Campaign Funding, Political Rhetoric, and the Public (Non)Response to Rising Inequality

Awarded Scholars:
Peter Enns, Cornell University
Nathan Kelly, University of Tennessee-Knoxville
Jana Morgan, University of Tennessee-Knoxville
Christopher Witko, Saint Louis University
Project Date:
Nov 2012
Award Amount:
$192,613

  • July 2016: Additional funding of $70,000 awarded to support the additional programming time and effort required to convert the PDF files that can be read by text analysis software.

Data from several national surveys suggests that while economic inequality has been on the rise, public support for redistributive policy has remained constant or declined. This is puzzling because the long-standing median voter theory suggests that the general response to increasing inequality will be a greater demand for redistribution. This leads to an important question: Why has public support for redistribution and more egalitarian economic policies been so anemic in the face of rising inequality?

Professor Peter Enns at Cornell University, and his colleagues Nathan Kelly and Jana Morgan at the University of Tennessee-Knoxville, and Christopher Witko at Saint Louis University, believe that they have an answer to this question. Their basic premise suggests that politicians of both major political parties have become increasingly dependent on the resources provided by wealthy contributors and corporations. As a result, political speech has evolved over time to increasingly emphasize economic efficiency and small government while deemphasizing redistribution and the role of the state in the common good. The natural consequence of this shift in rhetoric has been to dissuade and undermine public support for redistribution or policies that might stem the tide of rising inequality.

Professor Enns and his colleagues will test this theory in several stages, developing the data for each stage as they move forward. Their thesis predicts that levels of redistributive and egalitarian policy rhetoric will decline as the level of campaign contributions from wealthy and business donors increases. To construct the campaign funding variables, data on campaign contributions will be drawn from information collected by the Federal Election Commission (FEC). Since the late 1970s, the FEC has categorized all contributions over $200 by the source of the donation, such as corporations, labor, individual, or political party committees.

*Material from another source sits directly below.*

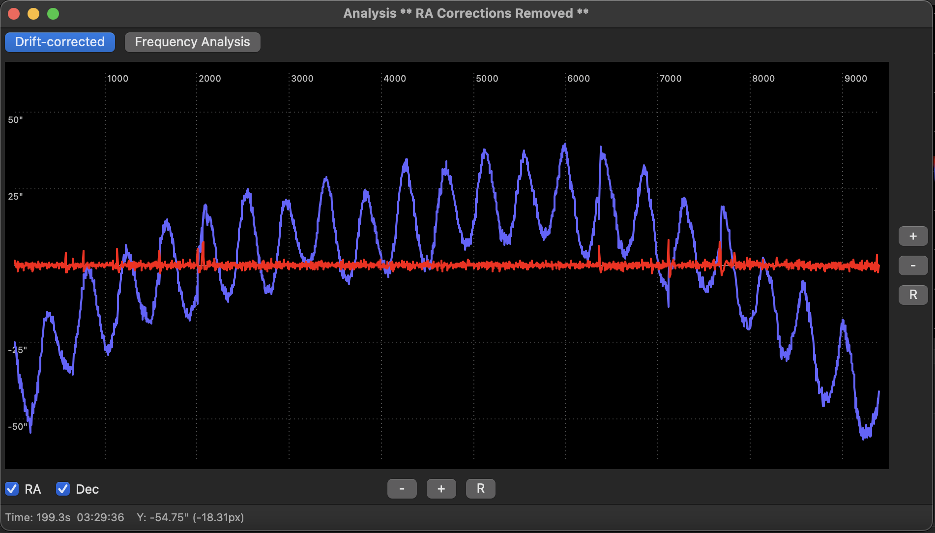Uncheck the RA checkbox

Relying on recent advancements in automated content analysis and other qualitative analysis software, Enns and his colleagues will also examine all speeches and content inserted into the Congressional Record by members of Congress from 1970 to 2011. Enns and his colleagues will categorize the text based on topic codes already constructed by the Policy Agendas Projects housed at the University of Texas-Austin. They will conduct additional content analysis to create an ideological score for each entry into the Congressional Record; those scores will be used to create a data set of Congressional rhetoric at the member-level within each policy. The focus in this project is on topics related to inequality and redistribution and, when these data are merged with the campaign funding data set, the investigators will be able to test the predicted relationship between campaign contributions and change in political rhetoric.

After they explore the relationship between campaign funding and political rhetoric, the next step is to examine how changes in political rhetoric influence public opinion. Drawing data from public opinion surveys collected over the past several decades at the national level, Enns and his colleagues will use the multilevel regression and post-stratification (MRP) technique to estimate state-level variation in public opinion. Beginning with analyses at the national level, they propose to assess the hypothesis that macro-level public opinion shifts in a conservative direction as redistributive rhetoric diminishes. State-level analyses will be carried out that will provide greater detail on how such factors as union density or policy liberalism mediate public responses to elite rhetoric.